Swensen remarks on Minnis' form from the start giving her "'hyper' ellipsis" a "hypnotic quality," one which leads to suspense. Yet as Swensen moves on to her description of Minnis' work as a response to violence against women in today's culture, her reading notes a sort of emotionless nature. This point can find secure footing, as she describes Minnis' "veiled ferocity." Minnis is putting these jarring images of rape, "...I desire to be pushed or shoved down...in a grassy area," out in the open to elicit a response. While there is much truth to this Swensen takes this dialogue of "emotionless fact" and expands it to call Minnis' work innocent. Is her innocence not self-mocking? Is she being emotionless when she wants her dress to be "shucked off" as in the poem "Uh"? How is not sardonic? As Swensen works cumbersomely with fact to detail "Primrose" as "the poem of [Minnis'] mother's rape," she seems to describe what I believed one of Minnis' loudest and jarring poems as containing, "such calm intimacy in this tone and very little anger, moving in a dream of emotionless fact."
Even Swensen's last point seems unstable, that Minnis refuses moral judgments and makes the reader, and Minnis, seek them out. This point certainly could find grounding, in the fact that overbearing moral agenda can overbear the art form, yet Minnis' powerful tone and the response to violence which Cole herself points out makes such an argument weak. I would love to embrace Minnis' potential "courage to accept the raw," yet Swensen's idea of Minnis' emotionless work seems unfounded to me.
Moving away from Swensen's piece, Greenfield acknowledges the more rich and vibrant language from which Minnis' seems to more poignantly garner her strength. Instead of jumping right to Minnis' form, Greenfield dives into a description of the "gurlesque," one which seems to move closer to an understanding of Minnis' work. Greenfield states that Minnis' utilization of the "gurlesque" aesthetic is the, "feminist incorporating of the grotesque and cruel with the spangled and dreamy." Thus in Greenfield's argument she describes Minnis' poem "Sectional" as "an iron glove cast in velvet." This description seemed to better pinpoint and acknowledge the presence of Minnis' power.
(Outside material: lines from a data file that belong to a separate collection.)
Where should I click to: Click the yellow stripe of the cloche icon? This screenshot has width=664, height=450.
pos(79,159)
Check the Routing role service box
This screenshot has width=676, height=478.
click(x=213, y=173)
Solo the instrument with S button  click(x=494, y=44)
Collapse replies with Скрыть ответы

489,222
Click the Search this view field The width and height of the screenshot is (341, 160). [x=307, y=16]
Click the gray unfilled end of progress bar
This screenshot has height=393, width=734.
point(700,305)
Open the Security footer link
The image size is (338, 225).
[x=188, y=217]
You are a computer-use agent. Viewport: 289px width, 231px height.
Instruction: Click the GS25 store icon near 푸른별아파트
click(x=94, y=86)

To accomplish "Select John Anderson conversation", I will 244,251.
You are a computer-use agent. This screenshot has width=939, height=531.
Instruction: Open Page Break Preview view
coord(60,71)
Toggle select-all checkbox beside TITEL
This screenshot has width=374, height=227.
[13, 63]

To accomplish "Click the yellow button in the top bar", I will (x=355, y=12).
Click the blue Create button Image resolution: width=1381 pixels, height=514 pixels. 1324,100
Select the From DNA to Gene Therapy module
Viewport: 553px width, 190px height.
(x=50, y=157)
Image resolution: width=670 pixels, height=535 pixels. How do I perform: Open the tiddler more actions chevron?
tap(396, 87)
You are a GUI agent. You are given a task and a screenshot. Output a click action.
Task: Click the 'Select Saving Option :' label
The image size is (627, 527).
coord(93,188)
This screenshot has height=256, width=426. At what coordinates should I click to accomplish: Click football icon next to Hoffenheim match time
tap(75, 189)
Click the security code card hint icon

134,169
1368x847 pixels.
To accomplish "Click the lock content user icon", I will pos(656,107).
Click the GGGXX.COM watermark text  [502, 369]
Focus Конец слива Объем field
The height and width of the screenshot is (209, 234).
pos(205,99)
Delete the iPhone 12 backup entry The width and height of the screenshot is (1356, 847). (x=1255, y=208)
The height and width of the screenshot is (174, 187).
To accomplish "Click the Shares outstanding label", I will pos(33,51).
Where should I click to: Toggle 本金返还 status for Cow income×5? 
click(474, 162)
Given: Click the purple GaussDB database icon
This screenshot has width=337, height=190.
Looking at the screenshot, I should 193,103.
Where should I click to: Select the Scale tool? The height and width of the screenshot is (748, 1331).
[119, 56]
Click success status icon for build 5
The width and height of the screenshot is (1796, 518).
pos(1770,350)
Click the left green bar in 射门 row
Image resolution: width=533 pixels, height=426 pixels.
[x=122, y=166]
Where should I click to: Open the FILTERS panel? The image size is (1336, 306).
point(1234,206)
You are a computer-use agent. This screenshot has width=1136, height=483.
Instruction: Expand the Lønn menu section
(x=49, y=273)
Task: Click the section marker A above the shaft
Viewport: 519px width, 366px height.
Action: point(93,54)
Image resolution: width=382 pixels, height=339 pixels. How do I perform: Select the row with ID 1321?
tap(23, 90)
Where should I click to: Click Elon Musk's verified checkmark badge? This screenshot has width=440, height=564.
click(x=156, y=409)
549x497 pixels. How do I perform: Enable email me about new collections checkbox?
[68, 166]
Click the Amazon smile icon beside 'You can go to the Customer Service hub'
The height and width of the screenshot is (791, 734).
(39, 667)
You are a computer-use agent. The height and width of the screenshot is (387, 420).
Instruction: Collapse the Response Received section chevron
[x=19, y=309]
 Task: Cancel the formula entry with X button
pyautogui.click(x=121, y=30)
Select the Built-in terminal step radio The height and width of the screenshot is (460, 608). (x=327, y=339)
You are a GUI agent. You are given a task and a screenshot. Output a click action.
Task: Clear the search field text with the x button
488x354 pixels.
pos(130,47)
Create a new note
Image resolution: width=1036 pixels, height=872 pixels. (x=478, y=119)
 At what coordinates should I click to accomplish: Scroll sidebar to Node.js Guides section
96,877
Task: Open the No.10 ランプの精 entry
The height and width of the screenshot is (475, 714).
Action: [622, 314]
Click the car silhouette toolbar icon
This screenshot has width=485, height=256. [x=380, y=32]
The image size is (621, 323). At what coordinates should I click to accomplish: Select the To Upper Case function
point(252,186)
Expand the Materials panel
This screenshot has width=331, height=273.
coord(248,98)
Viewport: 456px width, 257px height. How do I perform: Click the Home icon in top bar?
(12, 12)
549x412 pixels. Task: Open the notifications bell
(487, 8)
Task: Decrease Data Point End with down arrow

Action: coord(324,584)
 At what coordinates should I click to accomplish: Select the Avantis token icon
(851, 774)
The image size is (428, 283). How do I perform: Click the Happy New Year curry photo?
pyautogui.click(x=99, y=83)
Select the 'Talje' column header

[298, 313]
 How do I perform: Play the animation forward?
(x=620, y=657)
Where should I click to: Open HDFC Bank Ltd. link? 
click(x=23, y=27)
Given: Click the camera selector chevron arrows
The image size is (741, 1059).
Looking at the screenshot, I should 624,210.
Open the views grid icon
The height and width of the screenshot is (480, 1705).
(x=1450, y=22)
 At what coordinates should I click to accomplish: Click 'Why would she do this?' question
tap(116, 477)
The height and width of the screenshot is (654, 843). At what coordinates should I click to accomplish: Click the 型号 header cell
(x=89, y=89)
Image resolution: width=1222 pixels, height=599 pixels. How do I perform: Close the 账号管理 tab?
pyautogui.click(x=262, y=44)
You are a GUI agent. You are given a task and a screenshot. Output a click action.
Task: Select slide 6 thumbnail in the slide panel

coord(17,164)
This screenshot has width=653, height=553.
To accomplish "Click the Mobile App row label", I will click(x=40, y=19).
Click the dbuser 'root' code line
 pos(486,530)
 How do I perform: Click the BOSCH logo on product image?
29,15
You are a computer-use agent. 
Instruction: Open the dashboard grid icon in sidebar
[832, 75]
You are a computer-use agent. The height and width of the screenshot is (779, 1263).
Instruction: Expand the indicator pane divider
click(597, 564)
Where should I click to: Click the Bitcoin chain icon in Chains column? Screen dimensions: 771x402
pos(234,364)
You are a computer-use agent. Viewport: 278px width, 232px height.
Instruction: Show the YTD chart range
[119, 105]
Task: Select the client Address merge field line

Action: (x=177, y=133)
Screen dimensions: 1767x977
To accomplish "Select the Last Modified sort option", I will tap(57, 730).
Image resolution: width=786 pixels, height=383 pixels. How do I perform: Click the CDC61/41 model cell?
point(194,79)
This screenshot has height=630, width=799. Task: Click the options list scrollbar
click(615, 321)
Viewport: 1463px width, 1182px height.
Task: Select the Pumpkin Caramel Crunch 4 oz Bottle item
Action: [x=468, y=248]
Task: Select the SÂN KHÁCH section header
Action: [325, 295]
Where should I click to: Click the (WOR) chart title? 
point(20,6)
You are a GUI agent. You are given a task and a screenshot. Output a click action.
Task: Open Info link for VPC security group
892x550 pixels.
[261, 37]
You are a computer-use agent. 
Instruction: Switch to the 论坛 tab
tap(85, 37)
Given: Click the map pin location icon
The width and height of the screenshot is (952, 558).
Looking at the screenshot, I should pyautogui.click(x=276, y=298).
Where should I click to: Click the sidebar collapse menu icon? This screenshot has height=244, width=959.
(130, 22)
Therefore as we, like Greenfield, look at the "hyper ellipsis" as, "glittering currents of lines" this gives Minnis more power to overcome the violence and "rape fairy tales" that both Swensen and Greenfield acknowledge.
Greenfield's review seemed to capture more of Minnis' voice, its power from all things "gurly," and sardonic strength which begs the reader to respond to violence.

2 comments:

  1. Love this smart take on Minnis and my own work...but my name is "Greenberg" not "Greenfield." "Greenfield" is prettier, though!

    ReplyDelete
  2. Thanks! Sorry about the name discrepancy. I got it right the first time. I must have had the poet Richard Greenfield running around in my head somewhere. I had written a response to his work earlier. Your idea of Minnis' work as an "iron glove cast in velvet" was a great metaphor, perfect for Minnis' gurlesque strength.